You should also talk about your other interests, like your wider reading selection—what subscriptions do you indulge in? What books have influenced you? Who is your favorite author and why? If you have any, previous work experience is always a plus as well, it shows you can balance work and school; even if your work experience is limited to babysitting, if you can show that you have earned money to pursue your future studies, or even to fund that backpacking trip through South American to improve your Spanish, it demonstrates that you are hard-working and are not afraid to take on long-term commitments.

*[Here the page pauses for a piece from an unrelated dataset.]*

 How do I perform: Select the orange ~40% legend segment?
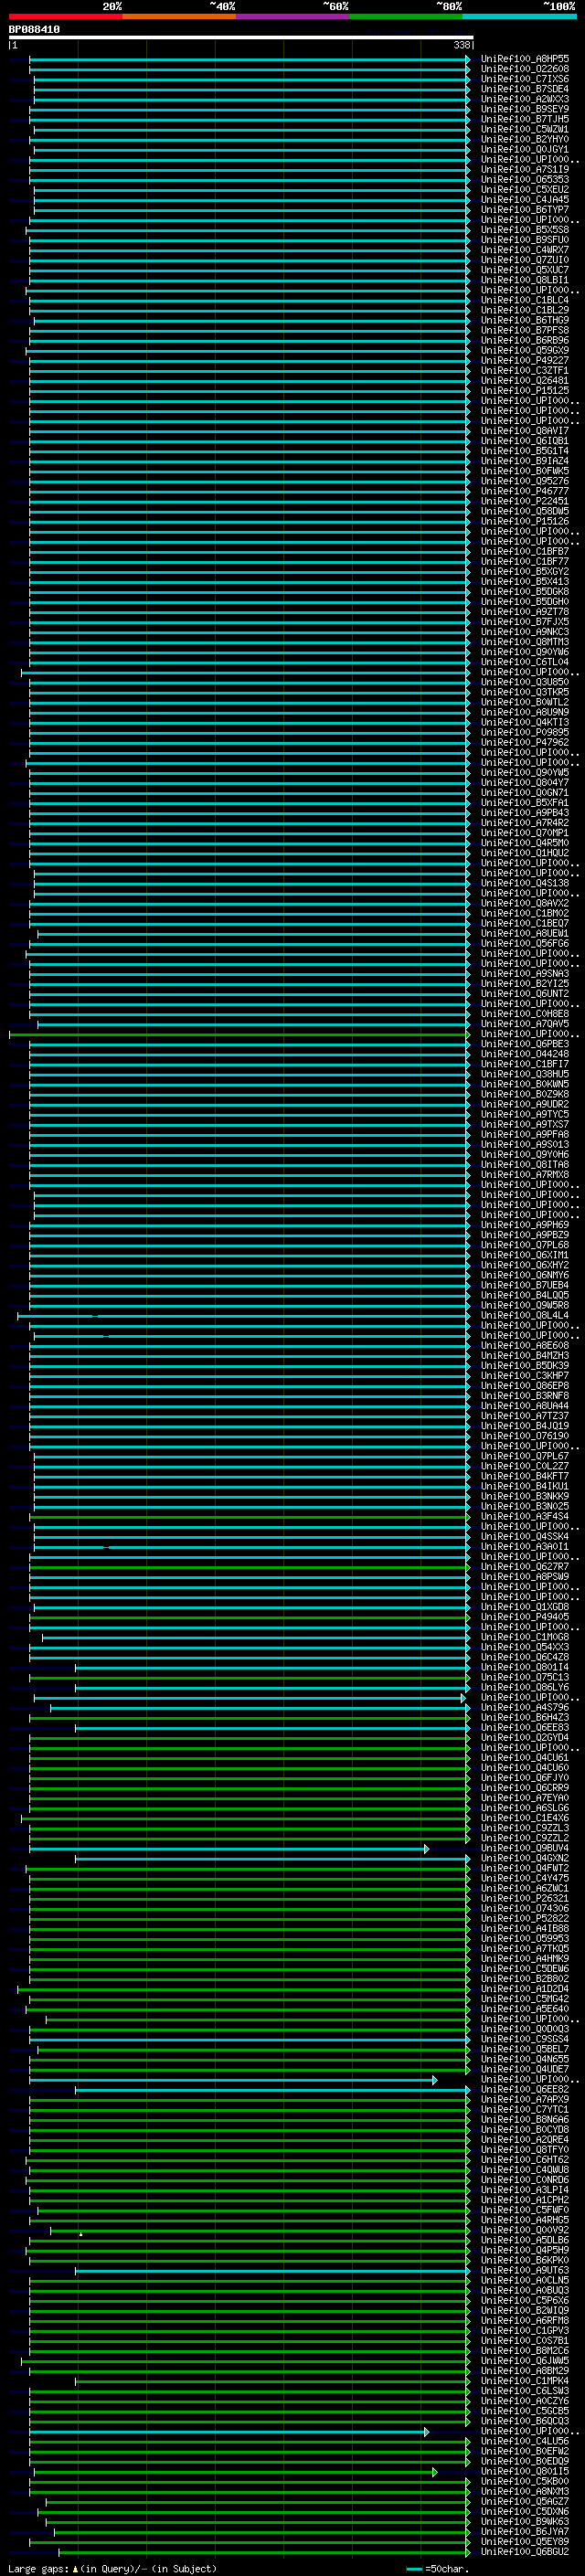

It is also important to address your future career ambitions in your personal statement; tell the committee where you see yourself after completing a degree at their school. These career plans might change, especially for undergraduates, but having some sort of plan shows you have direction. If you still struggle to commit to a future career in just a short personal statement, think about what your dream job would be (keeping it relevant and realistic to the degree you are applying to). But do not focus so much on what you think the committee might want to hear, be as specific as possible but also be honest—it will be transparent to the committee if you are not sincere.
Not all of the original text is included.